Marco Carraro (born 9 January 1998) is an Italian footballer who plays for  club Crotone on loan from Atalanta as a midfielder.

Club career

Inter Milan

Loan to Pescara 
On 1 July 2017, Carraro was signed by Serie B side Pescara on a season-long loan deal. On 6 August, Carraro made his professional debut for Pescara in a 5–3 home win over Triestina in the second round of Coppa Italia, he was replaced by Mamadou Coulibaly in the 46th minute. On 8 September, Carraro made his Serie B debut for Pescara, as a substitute replacing Mattia Proietti in the 76th minute of a 3–3 home draw against Frosinone. On 28 October, Carraro played his first match as a starter for Pescara, a 3–0 home defeat against Brescia, he was replaced by Luca Valzania in the 68th minute. On 3 November he played his first entire match for Pescara, a 2–2 home draw against Palermo. Carraro ended his season-long loan to Pescara with 24 appearances and 1 assist.

Atalanta 
On 30 June 2018, Carraro was transferred to Serie A team Atalanta, however Inter Milan reserved the right to buy him back.
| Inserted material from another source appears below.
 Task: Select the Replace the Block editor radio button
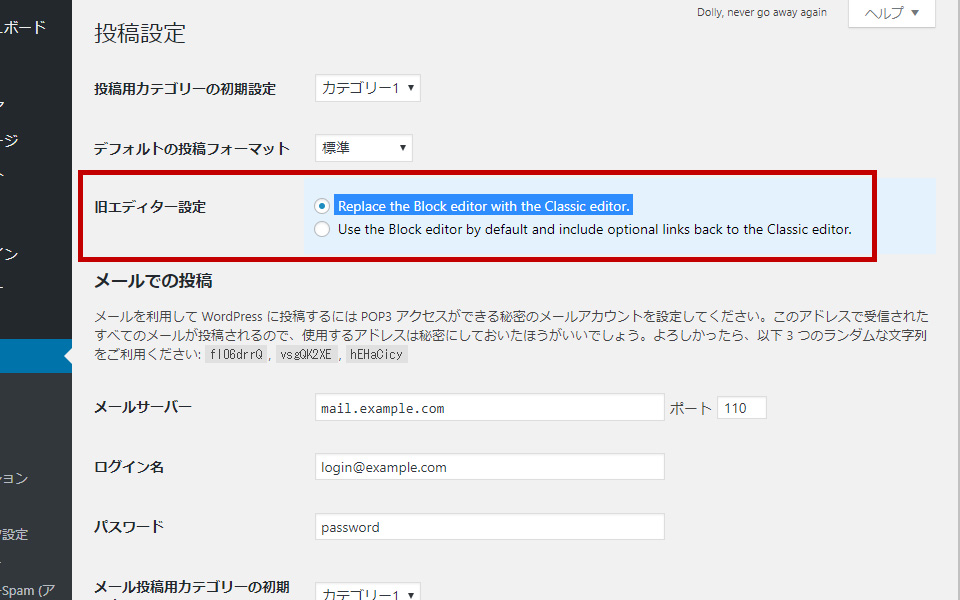pyautogui.click(x=321, y=206)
Loan to Foggia and Perugia 
On 23 July 2018, Carraro was signed by Serie B club Foggia on a season-long loan deal. On 5 August he made his debut for Foggia in a 3–1 home defeat against Catania in the second round of Coppa Italia, he played the entire match. On 26 August he made his Serie B debut for Foggia in a 4–2 home win over Carpi, he played the entire match. In January 2019, Carraro was re-called to Atalanta leaving Foggia with 15 appearances, including 12 as a starter and 1 assist.
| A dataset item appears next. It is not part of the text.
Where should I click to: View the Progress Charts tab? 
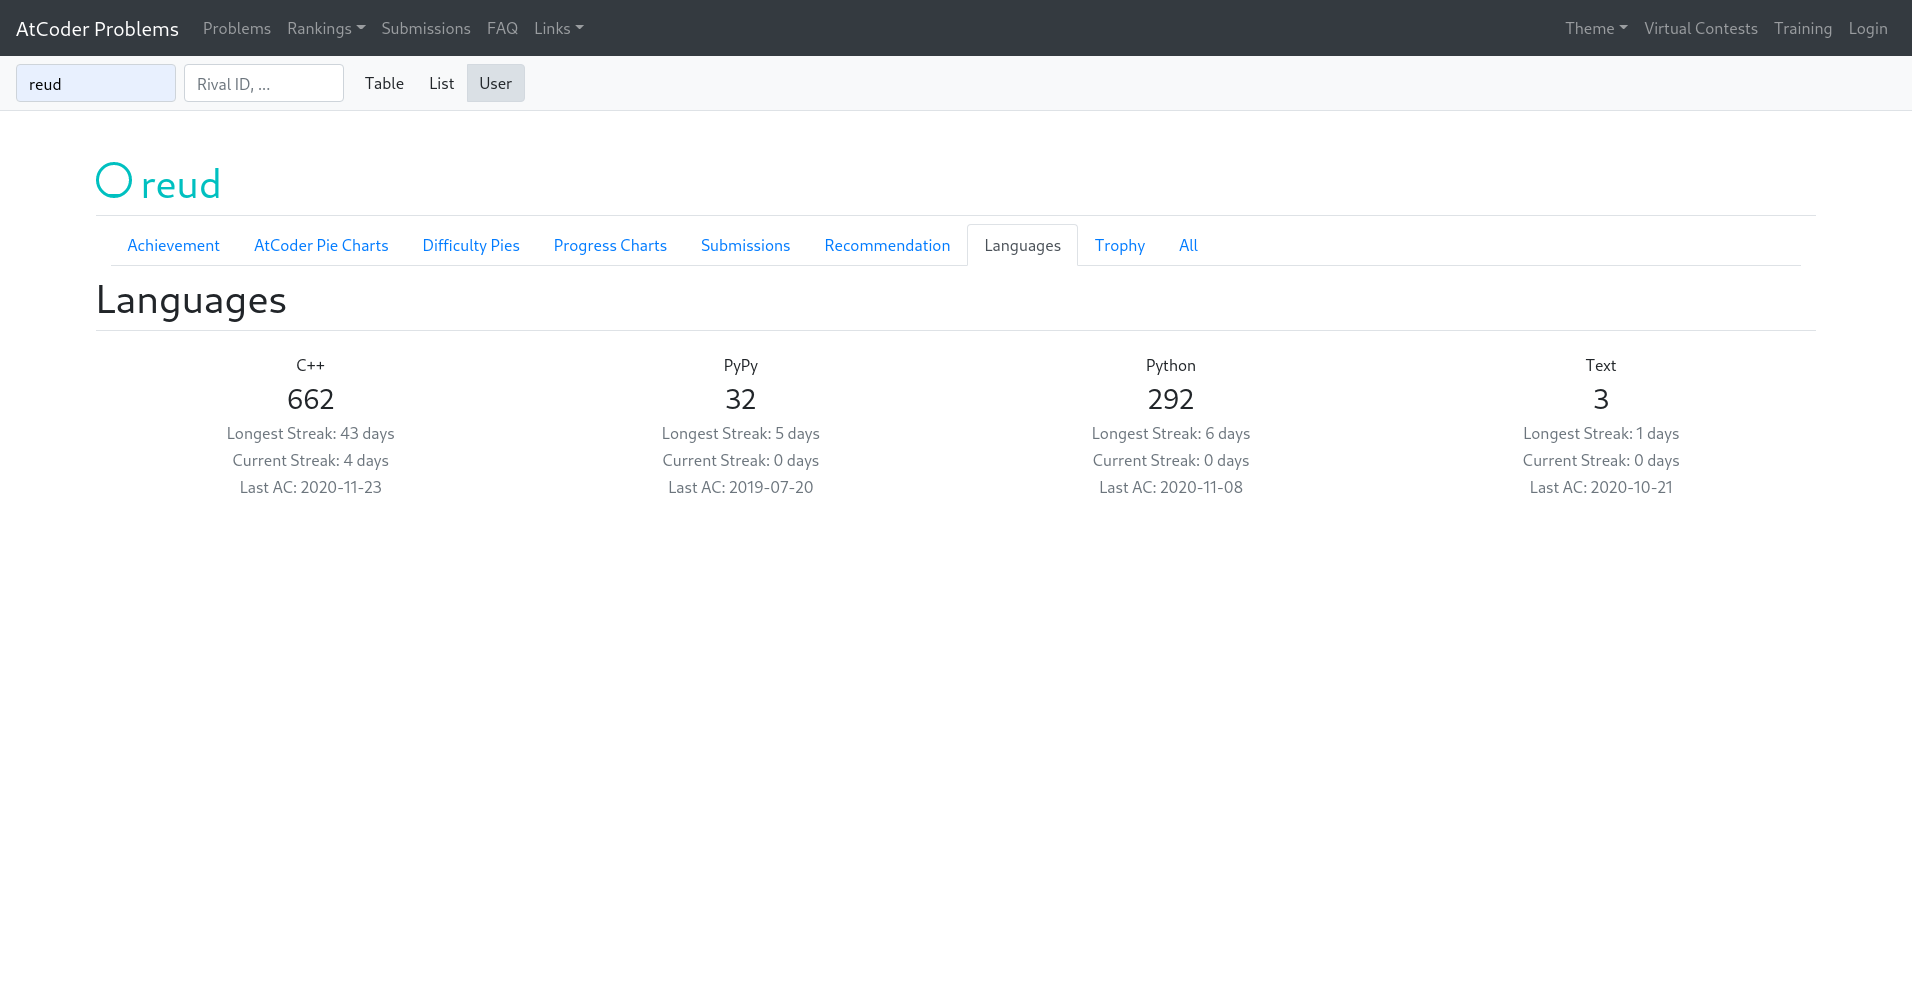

On 24 January 2019, Carraro was loaned to Serie B club Perugia on a 6-month loan deal.  On 27 February he made his debut for the club in a 3–2 away win over Venezia, he played the entire match. On 30 March he scored his first professional goal in the 49th minute of a 3–1 home win over Livorno. Carraro ended his 6-moth loan to Perugia with 12 appearances, all as a starter, and 1 goal.

Loan to Perugia 
On 15 July 2019, Carraro returned to Perugia with a season-long loan deal. On 11 August he made his season debut in a 1–0 home win over Triestina in the second round of Coppa Italia, he played the entire match. Two weeks later, on 25 August he made his league debut for the club, a 2–1 home win over ChievoVerona, he played against the entire match.

Loan to Frosinone 
On 5 October 2020 he was loaned to Frosinone in Serie B.

Loan to Cosenza 
On 18 August 2021, he moved on loan to Cosenza.

Loan to Crotone 
On 1 September 2022, Carraro joined Crotone on loan with a conditional obligation to buy.

International career 
Carraro represented Italy at Under-15, Under16 and Under20 level. On 30 April 2013 he made his debut at U-15 level in a 0–0 home draw against United States U15, he was replaced by Dario Scudieri in the 31st minute. On 30 August 2013, Carraro made his debut at U-16 level as a substitute replacing Lorenzo Grossi in the 41st minute of a 3–0 home win over Qatar U17. On 5 October 2017 he made his debut at U-20 level as a substitute replacing Gaetano Castrovilli in the 81st minute of a 5–1 home defeat against England U20. On 10 October, Carraro played his first match as a starter in Italy U-20, a 4–2 away defeat against Portugal U20, he was replaced by Giulio Maggiore in the 68th minute.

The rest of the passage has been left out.